Members of Israeli security forces stand at the ceasefire line between the Golan Heights and Syria, July 16, 2025. Photo: REUTERS/Ammar Awad

Israel and Syria are reportedly in the final stages of months-long negotiations over a security agreement that could establish a joint Israeli, Syrian, and US presence at key strategic locations.

Jerusalem and Damascus have agreed to form a joint Israeli-Syrian–American security committee to oversee developments along their shared border and uphold the terms of a proposed deal, Israeli officials told Saudi media outlets Al-Arabiya and Al-Hadath.

Following the fall of longtime Syrian President Bashar al-Assad in December, Israel deployed troops into a buffer zone along the Syrian border to establish a military position aimed at preventing terrorists from launching attacks against the Jewish state.

The previously demilitarized zone in the Golan Heights was established under the 1974 Disengagement of Forces Agreement between Damascus and Jerusalem that ended the Yom Kippur War. However, Israel considered the agreement void after the collapse of Assad’s regime.

After months of negotiations and rising tensions, both countries appear close to finalizing an agreement based on the 1974 framework, with minor adjustments to reflect current realities — one of the most promising efforts yet to reach a lasting security arrangement.

For its part, Israel assured US and Syrian officials that it will not support any destabilizing forces within Syrian territory, according to reports.

Meanwhile, the Syrian government pledged to protect the Druze population while providing Sweida, a Druze region in the country’s south, with the support and resources needed to maintain stability.

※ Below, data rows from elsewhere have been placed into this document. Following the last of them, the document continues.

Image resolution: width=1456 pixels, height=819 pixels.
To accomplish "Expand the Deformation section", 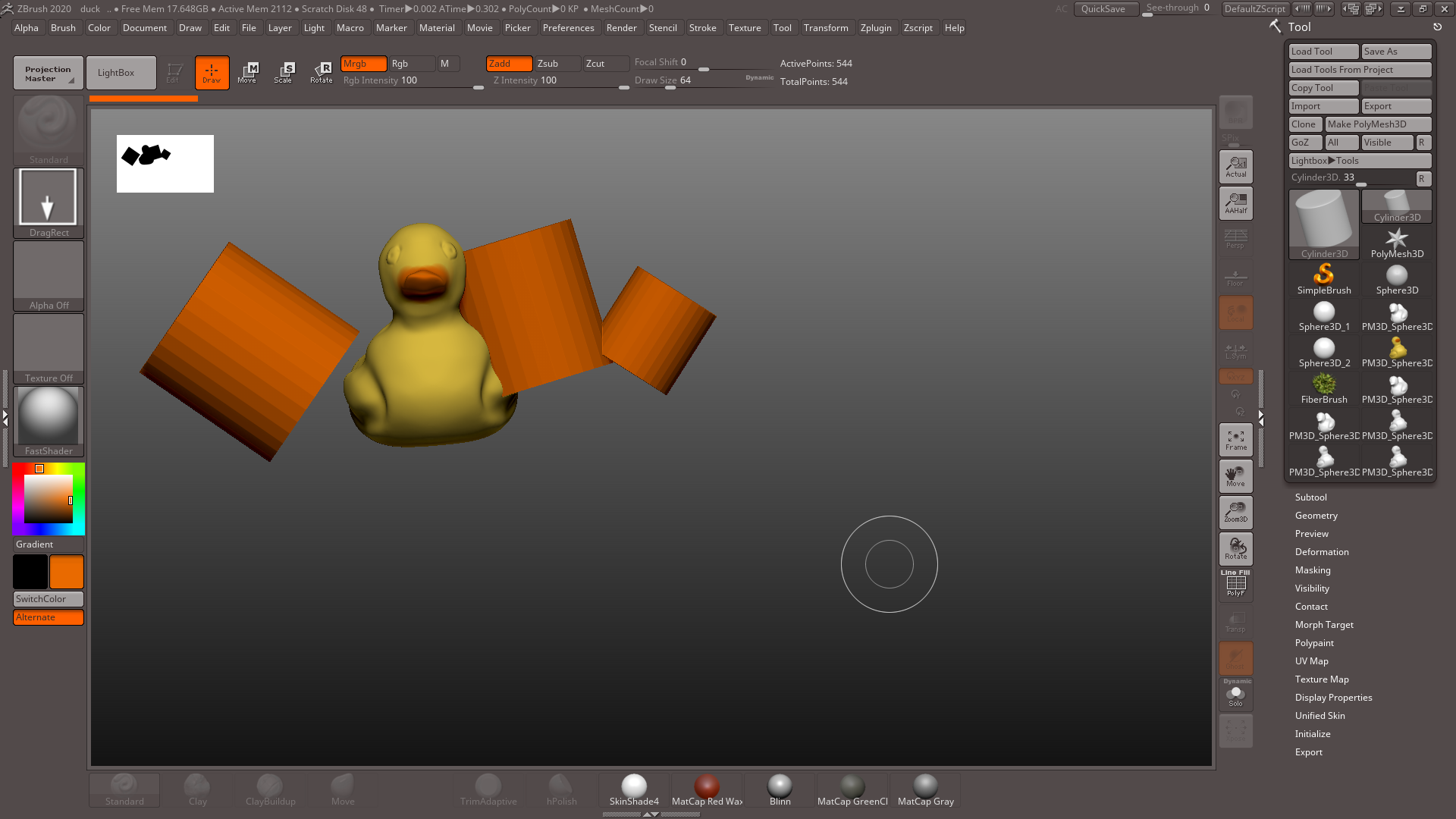I will click(1321, 552).
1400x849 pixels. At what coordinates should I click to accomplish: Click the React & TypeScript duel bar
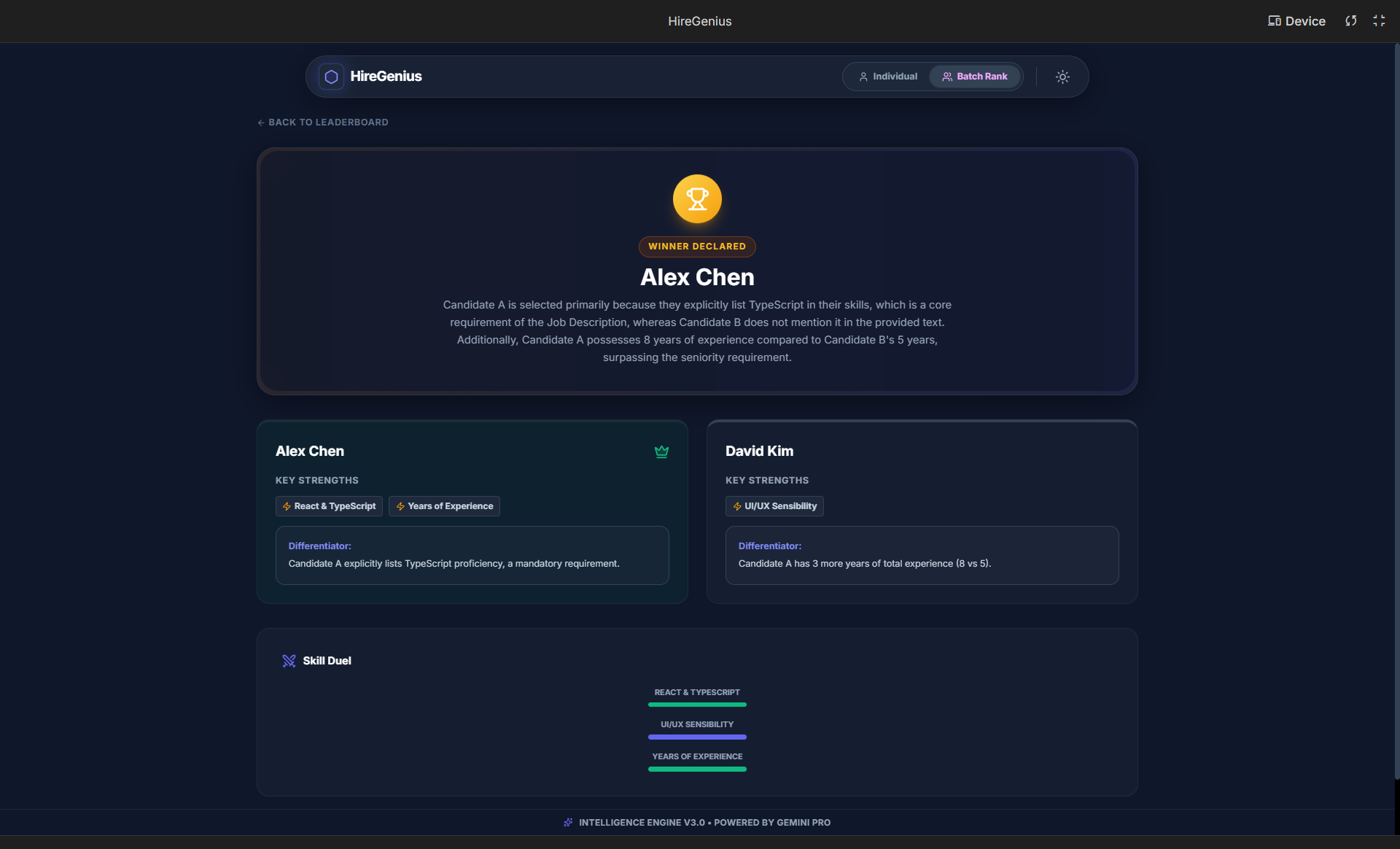697,705
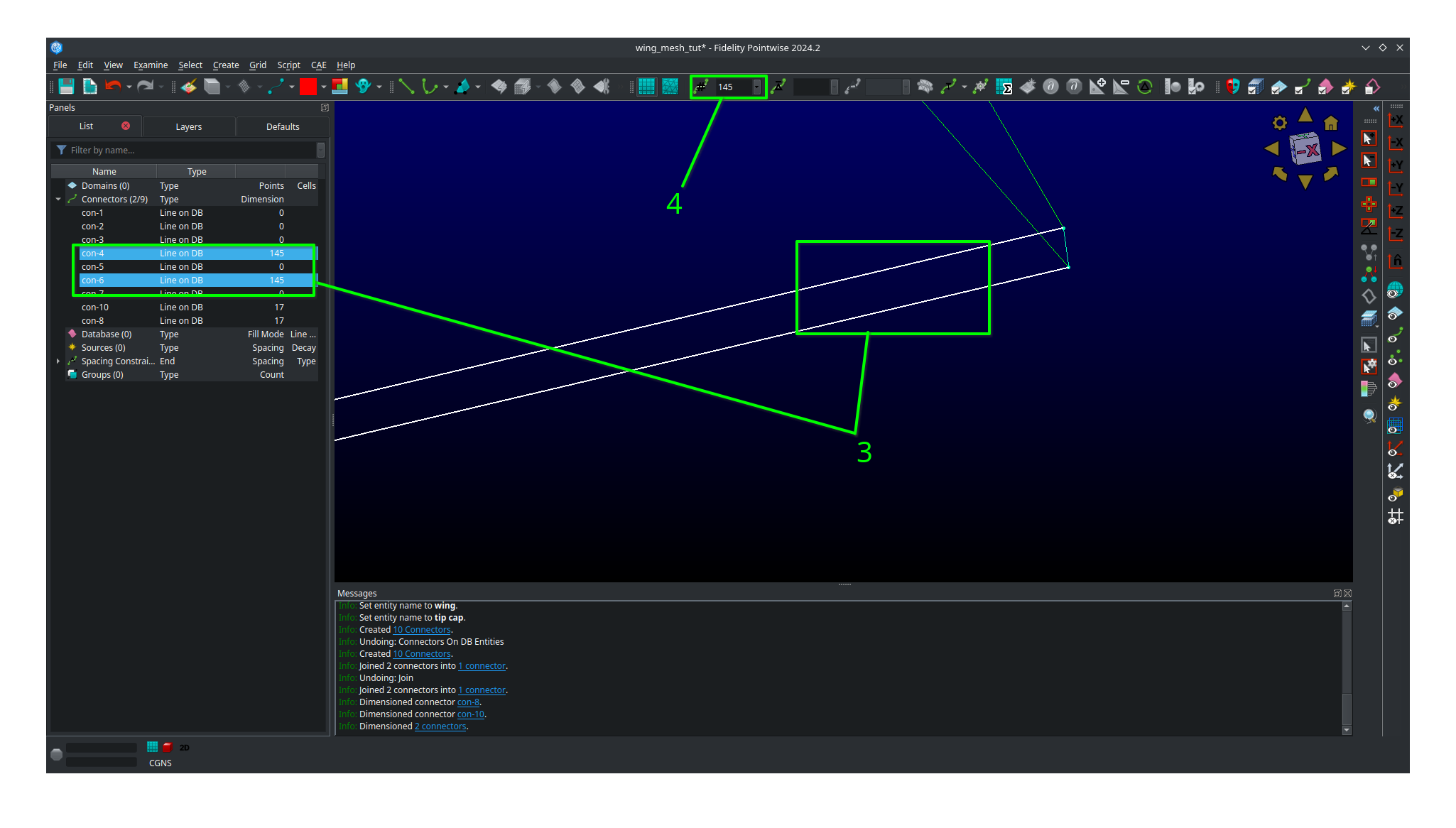Set view orientation to +X axis
Viewport: 1456px width, 828px height.
(x=1395, y=120)
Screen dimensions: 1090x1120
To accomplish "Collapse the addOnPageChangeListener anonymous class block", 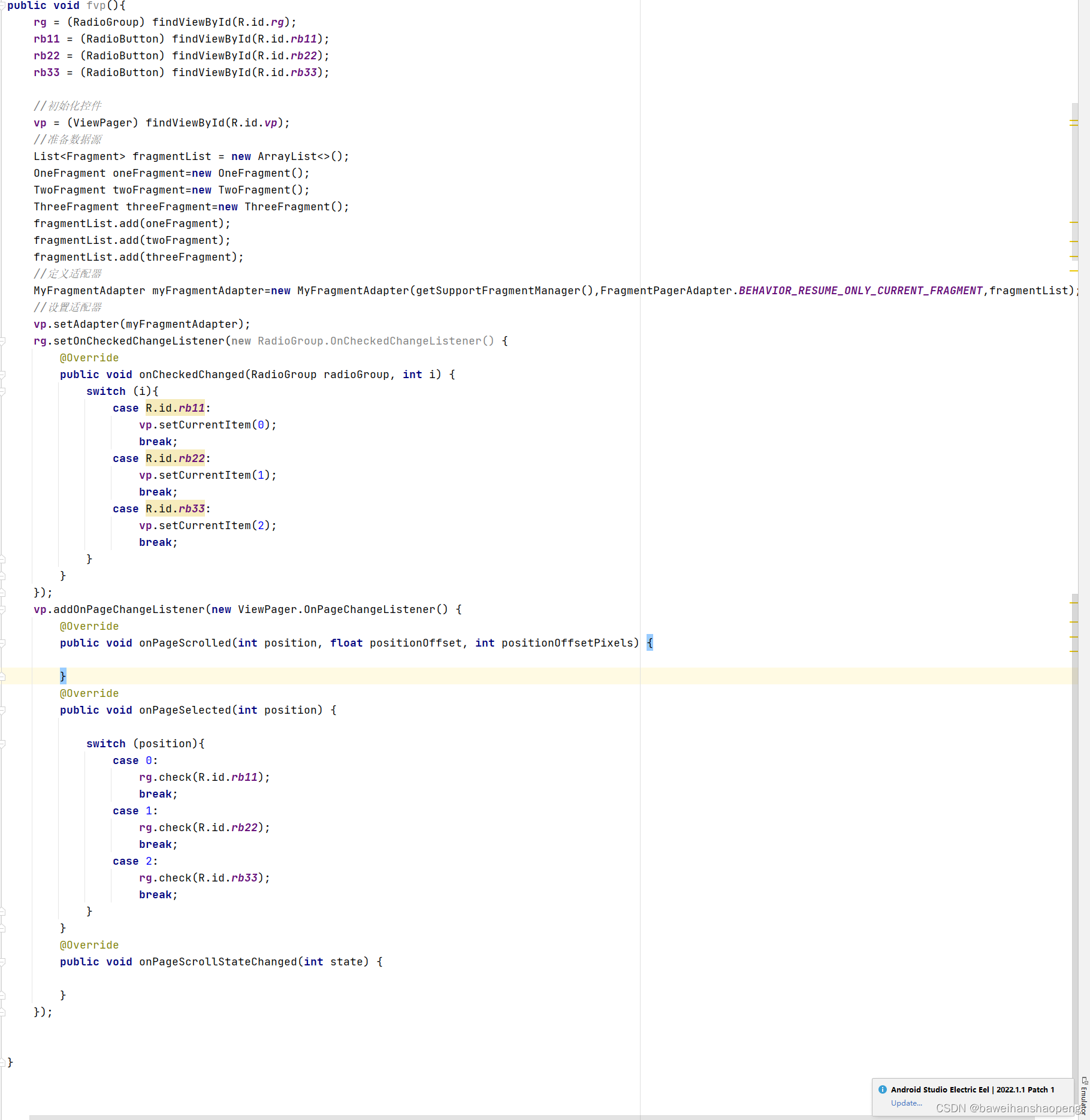I will tap(3, 609).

Under a US-backed proposal, a humanitarian corridor from Israel to Sweida has reportedly been ruled out, with any aid route instead planned to run from Damascus to ensure all movement passes through officially sanctioned channels.

Earlier this year, tensions escalated after heavy fighting broke out in Sweida between local Druze fighters and regime forces amid reports of atrocities against civilians.

At the time, Israel launched an airstrike campaign to protect the Druze, which officials described as a warning to the country’s new leadership over threats to the group — an Arab minority with communities in Syria, Lebanon, and Israel whose religion is derived from Islam.

Jerusalem has pledged to defend the Druze community in Syria with military force if they come under threat — motivated in part by appeals from Israel’s own Druze minority.

But the Syrian government has accused Israel of fueling instability and interfering in its internal affairs, while the new leadership insists it is focused on unifying the country after 14 years of conflict.

Describing Syria’s new rulers as barely disguised jihadists, Israel has consistently vowed to prevent them from deploying forces in the country’s southern region, which borders northeastern Israel.

Despite lingering reservations about the newly established Syrian regime, Israeli officials have signaled interest in pursuing formal diplomatic relations if specific conditions are met.

Under the Trump administration, Washington has lifted sanctions on the Syrian government to support the country’s reconstruction efforts and pushed for Damascus to normalize relations with Israel.